Joseph Duemer has actually posted something I can largely agree with, and it’s about poetry and politics, even.

Politics and war are valid topics of poetry. If poets of the past were somehow prevented from covering such topics, we wouldn’t have Homer to read today. Of course, there’s probably been more bad poetry penned in the an effort to advance some political cause than any other subject, but that doesn’t mean that a true poet can’t touch the sublime nature of the human condition through mere words on paper. War, after all, is not that far removed from love. The depth of human emotion it engenders is as profound, soul stirring and revealing as any other subject a poet might touch.

I tried to find Laura Bush’s exact words about the subject, and can’t. But if she said politics has no place in American literature, she’s wrong.
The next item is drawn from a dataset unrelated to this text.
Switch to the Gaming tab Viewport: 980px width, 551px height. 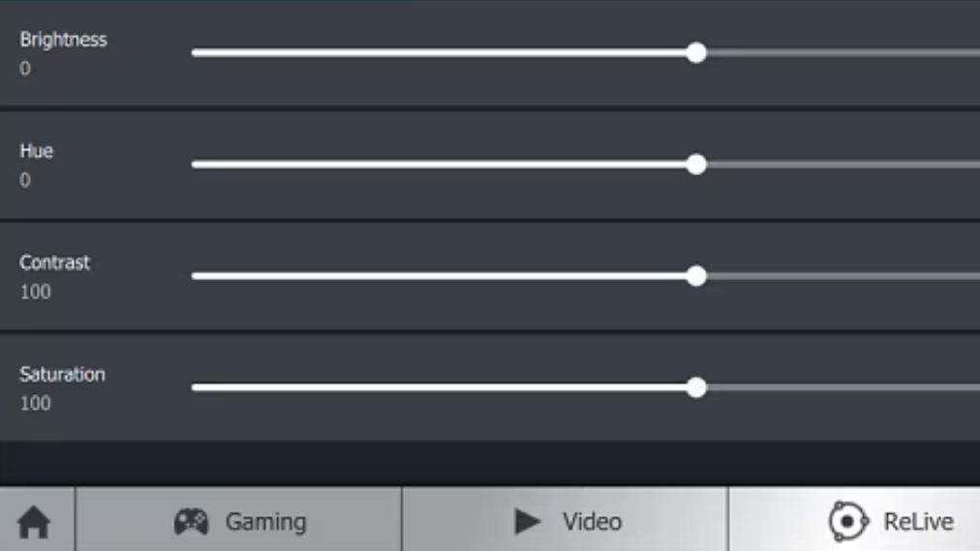(239, 519)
She’s obviously never read Twain, or Hemingway or Irving. In poetry, as has been noted, Whitman and Dickinson both touched on the political, especially so Whitman. Whitman was a man of profound political passion. So much so that he wrote one of the most famous poems about any president, a Republican president, ever written (though I’m not sure it really qualifies as an example of  great American literature).

Where I disagree with Duemer — and I can’t do a whole post agreeing with him, can I — is in this phrase: ” … their alienation is my alienation.”

I invite Mr. Duemer to counter me if I’m wrong, but I don’t think so. Their alienation (I’m speaking primarily of Whitman and Dickinson, as I’m too unfamiliar with Hughes to comment) was not an alienation against political America as they knew it. Whitman would love America today as much as he loved it 150 years ago — because we remain a vibrant land full of possibilities that gives each individual soul room to expand and celebrate itself — Whitman’s alienation had more to do with his own struggles with his homosexuality, and his general sense of not fitting in with proper society. For Dickinson, she just wasn’t comfortable around people. She had no quarrel with her government, nor with the social structure of her day. What I read of Mr. Duemer to date is an alienation against the government, against our values, and with our ambitions. Those are concepts, I would argue, that Mr. Whitman and Ms. Dickerson would find strange and hard to fathom. I’m not trying to speak for the dead, merely offer a counter viewpoint.